● Quoted passage
Re: CLDR and locale designations (was: [OT] Even viruses are now i18n!)

From: Philippe Verdy (verdy_p@wanadoo.fr)
Date: Fri Apr 23 2004 - 10:49:04 EDT

  • Next message: Edward H. Trager: "Re: Unihan.txt and the four dictionary sorting algorithm"

    From: "Antoine Leca" <Antoine10646@leca-marti.org>
    > > Never forget that language codes and country/territory codes are
    > different...
    >
    > We were speaking about ccTLD. A different beast. Try to resolve ANYTHING.GB.
    > on a root server, or alternatively to seek UK in ISO 3166, to understand
    > what I mean.

    I'm not speaking about ccTLD too... but a domain name ending in .gb or .fx could
    be valid if there's some DNS record with them. ccTLDs inherit from lagacy
    assignments by IANA, but even today, the IANA and RIR databases contain
    references to both the GB and UK country/territory codes.

    Look precisely into ISO 3166, and you'll see that both [UK] and [GB] are
    reserved even if only GB is assigned. You'll see other entries used by ITU (such
    as [EA] for Ceuta and Mellila, two small Spanish dependencies in Morrocco, with
    a status similar to Gibraltar, a British dependancy in Morocco which has an
    assignment in ISO 3166; look also for [DG] which is used by ITU for Diego
    Garcia, despite it is part of the British Territories in the Indian Ocean with
    ISO 3166 code [IO])

● Recorded information
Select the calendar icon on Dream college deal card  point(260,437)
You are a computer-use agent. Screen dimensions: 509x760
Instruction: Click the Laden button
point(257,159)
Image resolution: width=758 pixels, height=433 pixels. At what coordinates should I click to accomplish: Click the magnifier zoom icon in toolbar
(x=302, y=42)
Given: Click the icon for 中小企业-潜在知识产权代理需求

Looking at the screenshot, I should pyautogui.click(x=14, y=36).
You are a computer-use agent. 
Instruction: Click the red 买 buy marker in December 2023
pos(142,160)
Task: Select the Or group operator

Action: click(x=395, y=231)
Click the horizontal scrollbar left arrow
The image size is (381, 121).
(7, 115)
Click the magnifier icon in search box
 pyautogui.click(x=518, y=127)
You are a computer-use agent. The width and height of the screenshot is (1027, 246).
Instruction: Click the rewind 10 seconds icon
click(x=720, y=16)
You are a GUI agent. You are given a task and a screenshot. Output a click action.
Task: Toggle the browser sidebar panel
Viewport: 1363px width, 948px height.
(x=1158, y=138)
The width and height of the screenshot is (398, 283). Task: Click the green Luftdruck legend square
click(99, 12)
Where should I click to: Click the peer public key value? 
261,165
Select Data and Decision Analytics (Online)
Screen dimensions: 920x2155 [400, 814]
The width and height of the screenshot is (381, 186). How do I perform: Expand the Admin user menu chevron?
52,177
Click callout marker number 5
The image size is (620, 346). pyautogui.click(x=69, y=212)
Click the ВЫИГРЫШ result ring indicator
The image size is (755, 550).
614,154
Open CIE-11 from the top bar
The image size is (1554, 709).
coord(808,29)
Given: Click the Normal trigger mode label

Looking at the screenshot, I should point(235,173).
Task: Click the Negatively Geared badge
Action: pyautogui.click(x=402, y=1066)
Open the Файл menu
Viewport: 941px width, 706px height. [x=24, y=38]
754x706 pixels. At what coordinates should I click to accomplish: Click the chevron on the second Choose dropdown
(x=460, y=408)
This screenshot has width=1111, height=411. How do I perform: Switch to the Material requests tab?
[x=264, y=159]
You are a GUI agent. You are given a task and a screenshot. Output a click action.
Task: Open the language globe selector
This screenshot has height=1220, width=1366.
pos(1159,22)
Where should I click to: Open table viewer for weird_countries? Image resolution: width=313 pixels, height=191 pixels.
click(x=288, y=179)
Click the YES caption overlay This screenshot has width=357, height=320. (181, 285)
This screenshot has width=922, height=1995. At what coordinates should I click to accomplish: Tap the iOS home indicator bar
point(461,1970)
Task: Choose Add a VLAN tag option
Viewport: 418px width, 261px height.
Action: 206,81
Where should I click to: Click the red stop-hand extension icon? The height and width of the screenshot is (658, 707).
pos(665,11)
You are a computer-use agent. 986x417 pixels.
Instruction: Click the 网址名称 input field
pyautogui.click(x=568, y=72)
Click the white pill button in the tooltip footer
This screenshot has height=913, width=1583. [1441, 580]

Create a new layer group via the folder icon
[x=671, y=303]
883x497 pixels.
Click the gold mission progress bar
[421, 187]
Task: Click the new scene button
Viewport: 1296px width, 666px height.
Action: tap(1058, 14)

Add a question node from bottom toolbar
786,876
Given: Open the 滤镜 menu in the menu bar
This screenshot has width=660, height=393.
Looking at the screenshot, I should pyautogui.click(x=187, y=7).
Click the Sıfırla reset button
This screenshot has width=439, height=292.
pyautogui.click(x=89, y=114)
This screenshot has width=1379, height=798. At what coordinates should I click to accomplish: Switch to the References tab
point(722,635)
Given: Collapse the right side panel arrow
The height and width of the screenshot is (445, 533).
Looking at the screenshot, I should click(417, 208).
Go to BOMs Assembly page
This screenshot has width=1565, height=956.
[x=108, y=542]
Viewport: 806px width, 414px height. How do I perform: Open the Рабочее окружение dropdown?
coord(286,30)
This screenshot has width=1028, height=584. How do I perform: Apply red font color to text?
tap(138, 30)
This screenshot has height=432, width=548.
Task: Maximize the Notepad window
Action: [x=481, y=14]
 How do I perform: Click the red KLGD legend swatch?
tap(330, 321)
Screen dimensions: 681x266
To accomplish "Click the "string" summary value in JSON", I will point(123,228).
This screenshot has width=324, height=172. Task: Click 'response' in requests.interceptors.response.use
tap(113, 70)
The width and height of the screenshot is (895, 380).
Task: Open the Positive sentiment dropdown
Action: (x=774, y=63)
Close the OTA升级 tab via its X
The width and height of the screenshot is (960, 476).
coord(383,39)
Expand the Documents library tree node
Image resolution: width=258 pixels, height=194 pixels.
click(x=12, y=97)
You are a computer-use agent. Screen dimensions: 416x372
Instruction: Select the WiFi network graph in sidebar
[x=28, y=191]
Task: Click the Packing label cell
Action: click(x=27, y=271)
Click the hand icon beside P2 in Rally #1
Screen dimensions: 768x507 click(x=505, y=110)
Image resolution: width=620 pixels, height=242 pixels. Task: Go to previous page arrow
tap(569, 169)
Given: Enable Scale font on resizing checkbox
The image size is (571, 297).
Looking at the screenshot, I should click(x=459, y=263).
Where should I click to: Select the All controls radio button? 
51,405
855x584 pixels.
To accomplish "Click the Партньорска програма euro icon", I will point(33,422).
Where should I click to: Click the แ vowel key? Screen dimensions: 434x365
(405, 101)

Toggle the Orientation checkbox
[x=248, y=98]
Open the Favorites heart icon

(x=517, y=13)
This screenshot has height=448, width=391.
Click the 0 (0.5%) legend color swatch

● Work instruction A
Translate this sentence from the post on CLDR and locale designations into French: "We were speaking about ccTLD."
● Work instruction B
From the post on CLDR and locale designations, extract the part that opens with the words containing "Date: Fri Apr" and closes with "what I mean.".
The material comes from a separate source and is unrelated to the post.

● Exercise result A
Nous parlions des ccTLD.

● Exercise result B
Date: Fri Apr 23 2004 - 10:49:04 EDT

  • Next message: Edward H. Trager: "Re: Unihan.txt and the four dictionary sorting algorithm"

    From: "Antoine Leca" <Antoine10646@leca-marti.org>
    > > Never forget that language codes and country/territory codes are
    > different...
    >
    > We were speaking about ccTLD. A different beast. Try to resolve ANYTHING.GB.
    > on a root server, or alternatively to seek UK in ISO 3166, to understand
    > what I mean.